== Data under study ==
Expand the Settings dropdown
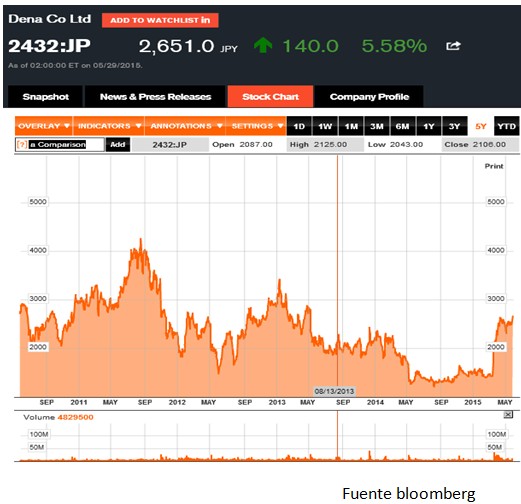This screenshot has width=521, height=504. [x=256, y=126]
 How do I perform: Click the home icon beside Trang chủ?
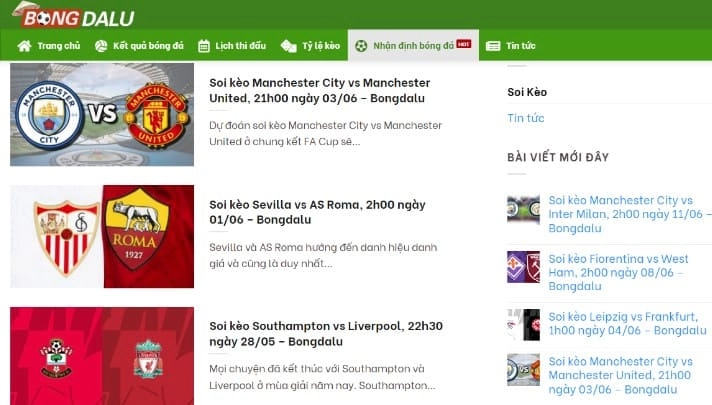tap(25, 46)
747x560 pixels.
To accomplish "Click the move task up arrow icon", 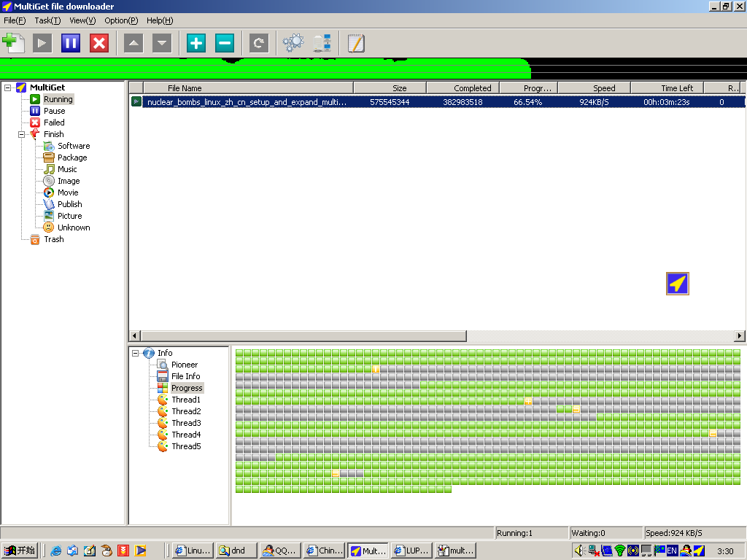I will (x=133, y=43).
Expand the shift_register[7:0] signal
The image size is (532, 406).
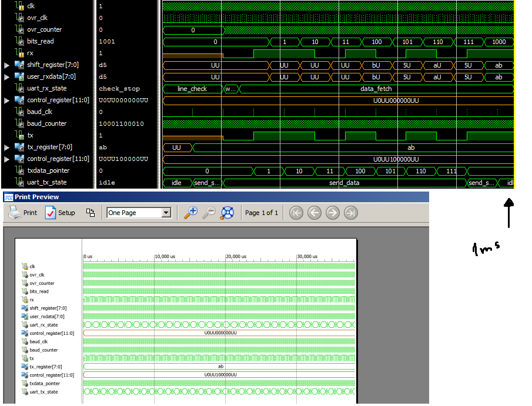(6, 65)
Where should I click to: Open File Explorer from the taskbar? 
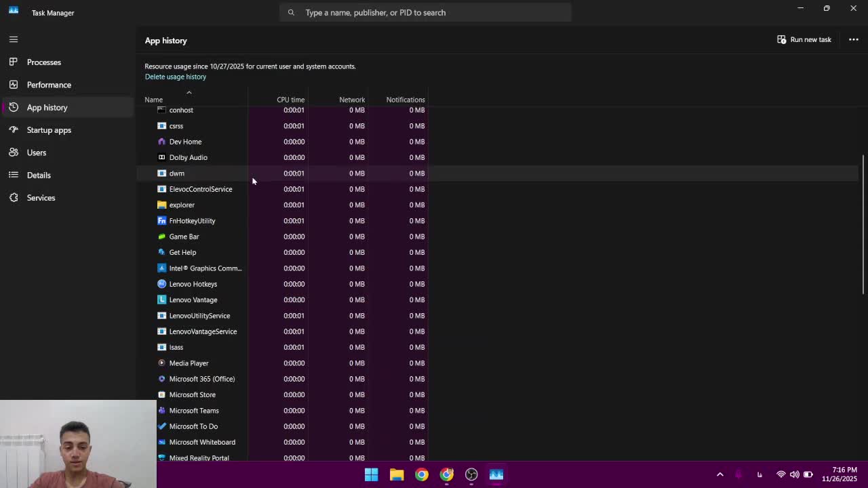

== Work item ==
In the listing, find the line containing "The image size is (532, 406)." and repeat it and every later line through the last one, word for word, excluding the pictures.

== Solution to the problem ==
The image size is (532, 406).
(6, 65)
Where should I click to: Open File Explorer from the taskbar? 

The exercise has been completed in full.